You state (L470-475) that the Tortonian saw a similar climate as predicted under a high emission future scenario with atmospheric CO2 levels of 600 ppm. Based on similarities in atmospheric CO2 levels and global temperature anomalies, you proceed to conclude that your ‘findings provides estimates for end-of-century Arctic temperature amplification and precipitation’.
I am not convinced that you can safely make this statement. It assumes to things: 1. CO2 is the dominant driver of (regional) warming, both in the future and Miocene, and 2. Global temperature anomalies are a good proxy for regional temperature patterns and polar amplification. I don’t think that those are a priori assumptions that you can make, and I would like to suggest the authors to explore these assumptions, or find references that support it, before making claims that your findings provide estimates for future Arctic temperatures and precipitation.

····················

▸ **TO DO**
• a. Reproduce the comment on Tortonian climate from "You state (L470-475)" to "amplification and precipitation’.".
• b. According to the comment on Tortonian climate, what atmospheric CO2 level corresponds to the high emission future scenario?
• c. Pick up the comment on Tortonian climate after its final sentence and extend it.

▸ **DATA SEGMENT**
····················

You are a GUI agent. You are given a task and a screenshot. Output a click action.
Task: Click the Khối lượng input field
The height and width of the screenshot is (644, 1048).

····················

▸ **ANSWERS TO THE EXERCISE**
• a.
You state (L470-475) that the Tortonian saw a similar climate as predicted under a high emission future scenario with atmospheric CO2 levels of 600 ppm. Based on similarities in atmospheric CO2 levels and global temperature anomalies, you proceed to conclude that your ‘findings provides estimates for end-of-century Arctic temperature amplification and precipitation’.

• b. 600 ppm

• c.
That CO2 drives present warming is clear. Next, it is more and more clear that global temperature and CO2 are also connected in the Miocene, something that was not always clear. However, the Tortonian - in fact, the whole Miocene - did not see Northern hemisphere ice sheets. This will have a large effect on the planetary albedo, and with that the global energy budget, resulting in a likely redistribution of heat over the latitudes. This could imply that Tortonian Arctic temperatures and precipitation patterns are in fact not similar to what is projected for the future, regardless of similarity in atmospheric CO2 levels. I am speculating here because I also havent made this analysis, but I find the absence of Northern Hemisphere ice sheets a compelling argument to not automatically assume similarity - or, analogy - between Tortonian and future temperature and precipitation patterns. Hence, I would advise caution with making statements as in L470-475.
Good luck with finishing the manuscript!